## Extrait choisi
○ ○ ○ ○ ○ ○ ○
Écrire, pour elle, n’est pas sans relation avec la danse, qu’elle pratique et qu’elle aime ; avec le goût des choses et des mots simples ; avec l’élan vital. Il y a de l’instinct chez cette femme, et il y a aussi de la pensée, nourrie par l’expérience du quotidien et par l’étude minutieuse des textes. Autant dire que ses pages ont une sincérité indiscutable. De là leur séduction et leur logique interne.

Les critiques qui pourraient lui être adressées – passer trop vite sur les auteurs majeurs qui l’ont formée, et, au contraire, s’attarder trop longtemps sur des contemporains qui font partie de sa famille littéraire, de ses amis ; ne pas s’ouvrir suffisamment à des pratiques différentes des siennes – tombent d’elles-mêmes au fur et à mesure de la lecture. C’est parce qu’Ariane Dreyfus écrit et réfléchit sur ce qu’elle connaît bien et dont elle se sent proche qu’elle parvient à donner force à ses propos et peu à peu à mettre en place un véritable art poétique.

Le volume commence par une étude sur Colette dont « l’amertume souriante » l’enchante : « Vivre sans bonheur et n’en point dépérir, voilà une occupation, presque une profession » (Colette, Mes apprentissages). Des paradoxes de l’auteur des Claudine, de son goût pour la nature, de sa capacité à s’extraire de la souffrance, Ariane Dreyfus tire une belle leçon : « On n’écrit pas sans être séparé, et on ne sera plus que séparée tant qu’on écrira. Mais moins que si on n’écrivait pas. Enfin, c’est ce qu’il faut se dire. »
○ ○ ○ ○ ○ ○ ○
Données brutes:
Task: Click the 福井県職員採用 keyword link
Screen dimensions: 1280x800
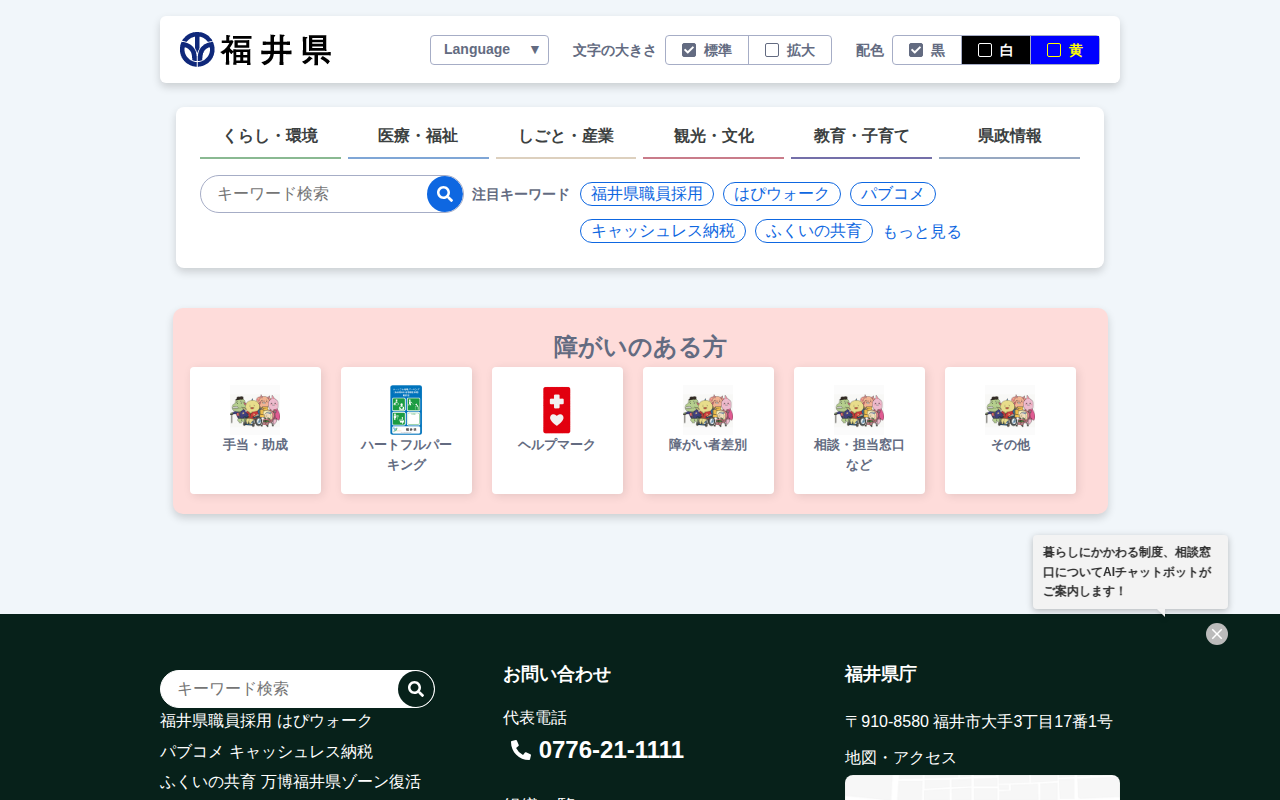Action: (x=647, y=194)
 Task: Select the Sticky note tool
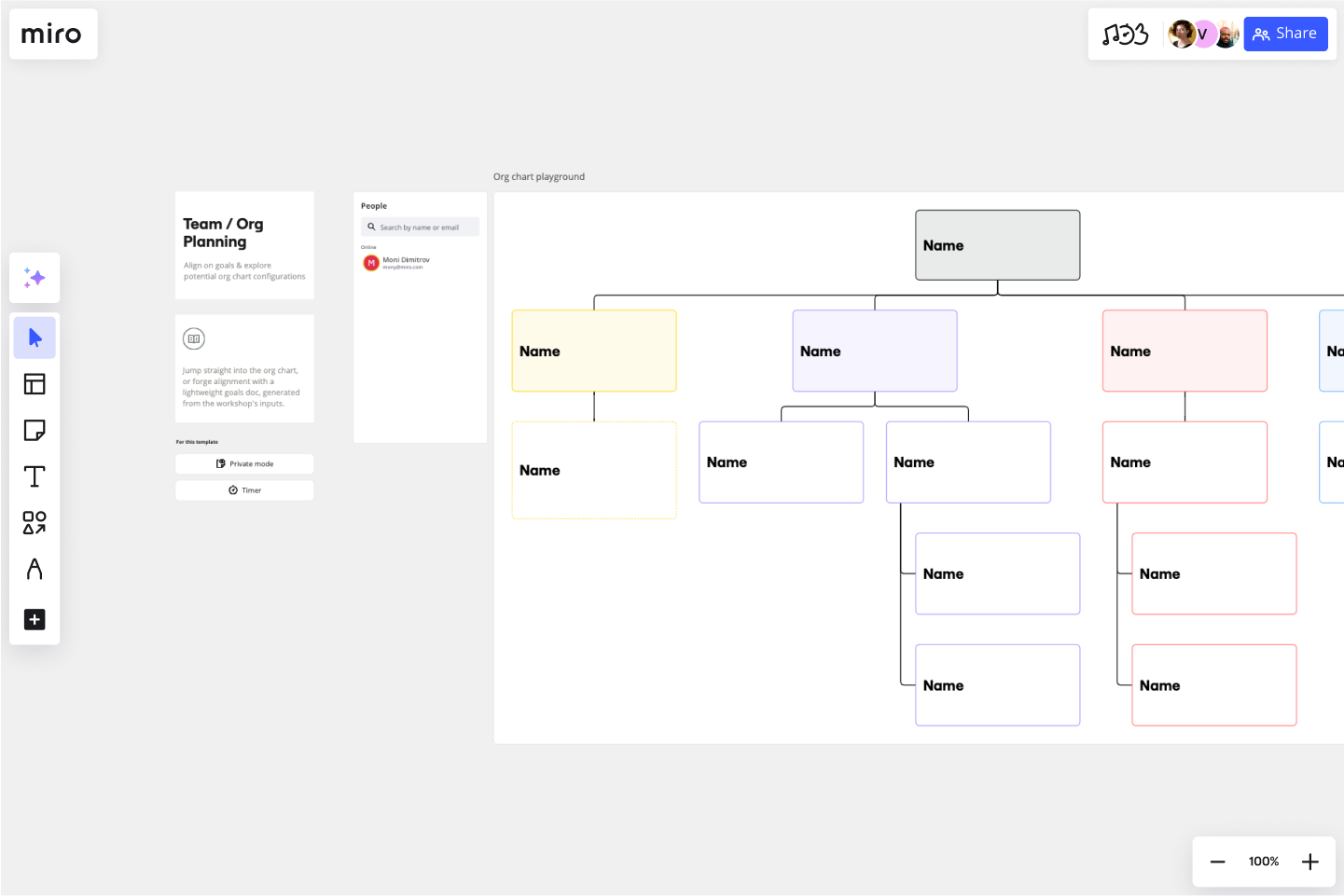point(34,430)
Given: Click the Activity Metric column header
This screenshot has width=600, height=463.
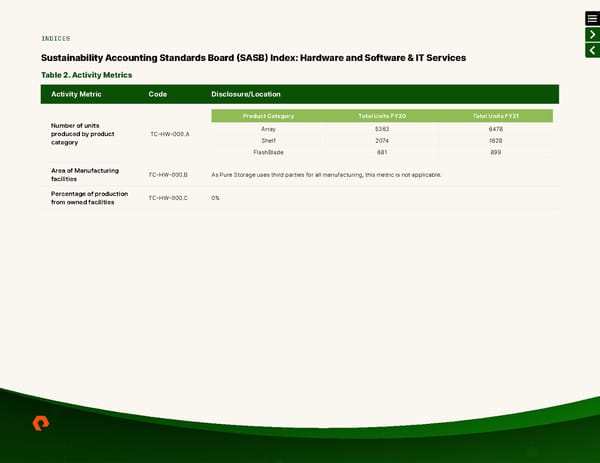Looking at the screenshot, I should (x=79, y=94).
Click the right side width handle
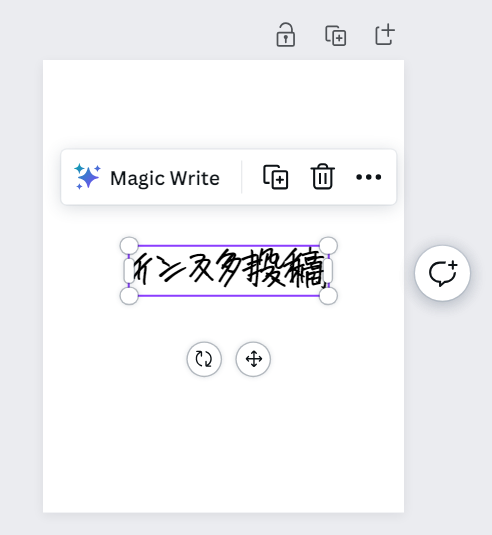Viewport: 492px width, 535px height. coord(328,271)
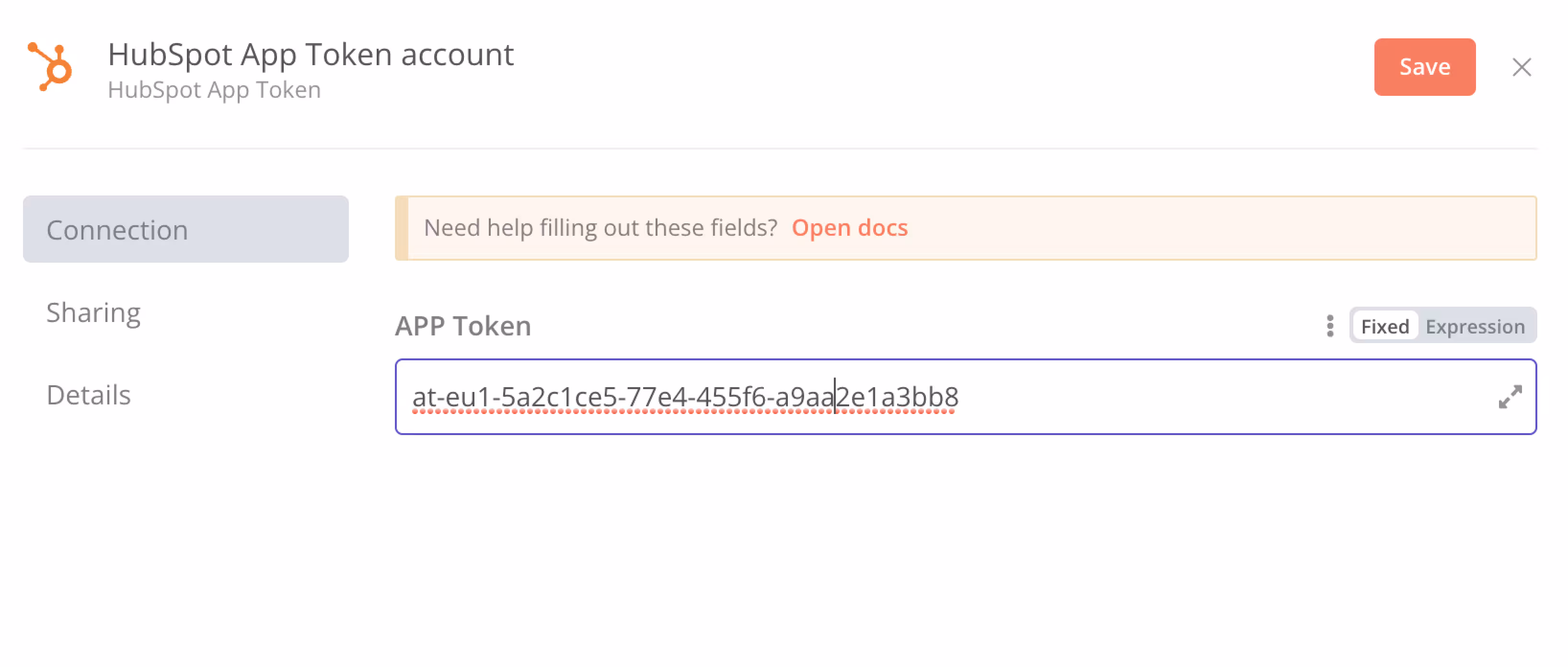1568x667 pixels.
Task: Open the Details section
Action: (89, 395)
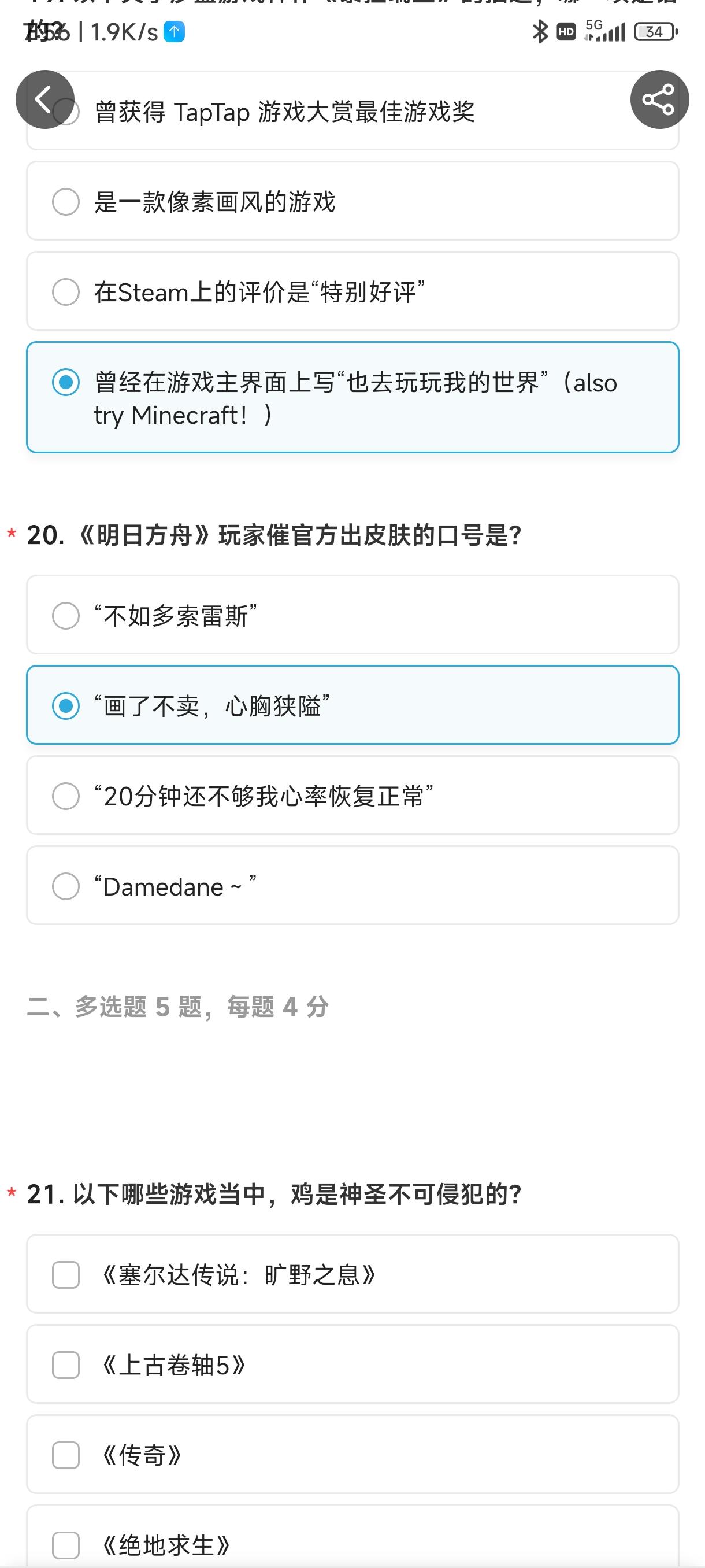Image resolution: width=705 pixels, height=1568 pixels.
Task: Pick the 不如多索雷斯 answer
Action: pos(352,615)
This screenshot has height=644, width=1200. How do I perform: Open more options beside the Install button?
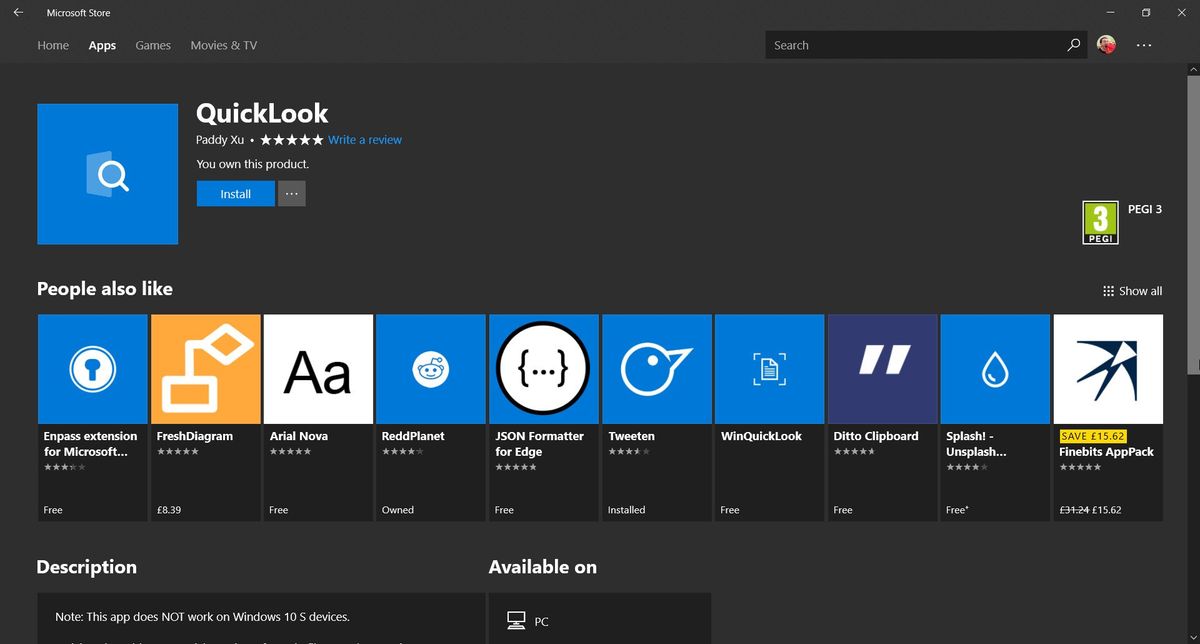pyautogui.click(x=291, y=193)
○ ○ ○ ○ ○ ○ ○
## Consignes
• 1. D'après l'extrait sur Ariane Dreyfus, sur quel auteur porte l'étude qui ouvre le volume ?
• 2. Recopiez le passage de l'extrait sur Ariane Dreyfus qui va de « Les critiques qui » jusqu'à « véritable art poétique. » inclus.

## Corrigé
• 1. Sur Colette.

• 2.
Les critiques qui pourraient lui être adressées – passer trop vite sur les auteurs majeurs qui l’ont formée, et, au contraire, s’attarder trop longtemps sur des contemporains qui font partie de sa famille littéraire, de ses amis ; ne pas s’ouvrir suffisamment à des pratiques différentes des siennes – tombent d’elles-mêmes au fur et à mesure de la lecture. C’est parce qu’Ariane Dreyfus écrit et réfléchit sur ce qu’elle connaît bien et dont elle se sent proche qu’elle parvient à donner force à ses propos et peu à peu à mettre en place un véritable art poétique.